**WORK TO COMPLETE**
Could you rewrite all of the rows below as a JSON list of strings, with one string per line and blank lines left out?

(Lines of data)
-- Start --
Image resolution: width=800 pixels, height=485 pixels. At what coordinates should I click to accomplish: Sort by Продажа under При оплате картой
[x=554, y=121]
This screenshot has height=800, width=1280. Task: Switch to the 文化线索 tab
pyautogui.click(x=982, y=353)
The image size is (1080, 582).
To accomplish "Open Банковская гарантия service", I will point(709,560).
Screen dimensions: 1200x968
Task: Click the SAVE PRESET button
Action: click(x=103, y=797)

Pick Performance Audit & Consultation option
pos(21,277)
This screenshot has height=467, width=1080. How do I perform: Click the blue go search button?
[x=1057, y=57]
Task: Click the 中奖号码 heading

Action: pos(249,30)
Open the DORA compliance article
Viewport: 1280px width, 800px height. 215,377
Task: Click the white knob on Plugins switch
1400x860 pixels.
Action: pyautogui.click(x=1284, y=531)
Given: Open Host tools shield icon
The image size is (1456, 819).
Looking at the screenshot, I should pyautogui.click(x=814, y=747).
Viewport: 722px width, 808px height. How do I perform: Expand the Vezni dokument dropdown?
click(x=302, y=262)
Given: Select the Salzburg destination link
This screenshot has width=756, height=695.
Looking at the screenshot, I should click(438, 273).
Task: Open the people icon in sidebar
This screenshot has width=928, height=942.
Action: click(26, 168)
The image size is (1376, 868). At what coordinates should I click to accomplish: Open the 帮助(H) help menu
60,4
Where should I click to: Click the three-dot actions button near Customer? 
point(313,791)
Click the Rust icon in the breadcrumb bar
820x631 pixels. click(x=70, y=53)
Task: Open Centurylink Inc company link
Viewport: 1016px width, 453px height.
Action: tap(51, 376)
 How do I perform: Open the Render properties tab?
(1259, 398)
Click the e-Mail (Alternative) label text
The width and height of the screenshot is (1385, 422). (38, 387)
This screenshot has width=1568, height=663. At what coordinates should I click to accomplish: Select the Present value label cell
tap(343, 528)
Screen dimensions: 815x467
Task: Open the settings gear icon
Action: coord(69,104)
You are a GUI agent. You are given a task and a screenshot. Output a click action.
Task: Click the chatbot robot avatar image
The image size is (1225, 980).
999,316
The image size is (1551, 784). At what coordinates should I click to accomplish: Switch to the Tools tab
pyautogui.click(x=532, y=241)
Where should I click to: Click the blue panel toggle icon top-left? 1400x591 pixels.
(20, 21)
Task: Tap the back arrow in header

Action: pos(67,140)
-- End --
**SOLUTION FOR THIS EXERCISE**
[
  "Image resolution: width=800 pixels, height=485 pixels. At what coordinates should I click to accomplish: Sort by Продажа under При оплате картой",
  "[x=554, y=121]",
  "This screenshot has height=800, width=1280. Task: Switch to the 文化线索 tab",
  "pyautogui.click(x=982, y=353)",
  "The image size is (1080, 582).",
  "To accomplish \"Open Банковская гарантия service\", I will point(709,560).",
  "Screen dimensions: 1200x968",
  "Task: Click the SAVE PRESET button",
  "Action: click(x=103, y=797)",
  "Pick Performance Audit & Consultation option",
  "pos(21,277)",
  "This screenshot has height=467, width=1080. How do I perform: Click the blue go search button?",
  "[x=1057, y=57]",
  "Task: Click the 中奖号码 heading",
  "Action: pos(249,30)",
  "Open the DORA compliance article",
  "Viewport: 1280px width, 800px height. 215,377",
  "Task: Click the white knob on Plugins switch",
  "1400x860 pixels.",
  "Action: pyautogui.click(x=1284, y=531)",
  "Given: Open Host tools shield icon",
  "The image size is (1456, 819).",
  "Looking at the screenshot, I should pyautogui.click(x=814, y=747).",
  "Viewport: 722px width, 808px height. How do I perform: Expand the Vezni dokument dropdown?",
  "click(x=302, y=262)",
  "Given: Select the Salzburg destination link",
  "This screenshot has width=756, height=695.",
  "Looking at the screenshot, I should click(438, 273).",
  "Task: Open the people icon in sidebar",
  "This screenshot has width=928, height=942.",
  "Action: click(26, 168)",
  "The image size is (1376, 868). At what coordinates should I click to accomplish: Open the 帮助(H) help menu",
  "60,4",
  "Where should I click to: Click the three-dot actions button near Customer? ",
  "point(313,791)",
  "Click the Rust icon in the breadcrumb bar",
  "820x631 pixels. click(x=70, y=53)",
  "Task: Open Centurylink Inc company link",
  "Viewport: 1016px width, 453px height.",
  "Action: tap(51, 376)",
  " How do I perform: Open the Render properties tab?",
  "(1259, 398)",
  "Click the e-Mail (Alternative) label text",
  "The width and height of the screenshot is (1385, 422). (38, 387)",
  "This screenshot has width=1568, height=663. At what coordinates should I click to accomplish: Select the Present value label cell",
  "tap(343, 528)",
  "Screen dimensions: 815x467",
  "Task: Open the settings gear icon",
  "Action: coord(69,104)",
  "You are a GUI agent. You are given a task and a screenshot. Output a click action.",
  "Task: Click the chatbot robot avatar image",
  "The image size is (1225, 980).",
  "999,316",
  "The image size is (1551, 784). At what coordinates should I click to accomplish: Switch to the Tools tab",
  "pyautogui.click(x=532, y=241)",
  "Where should I click to: Click the blue panel toggle icon top-left? 1400x591 pixels.",
  "(20, 21)",
  "Task: Tap the back arrow in header",
  "Action: pos(67,140)"
]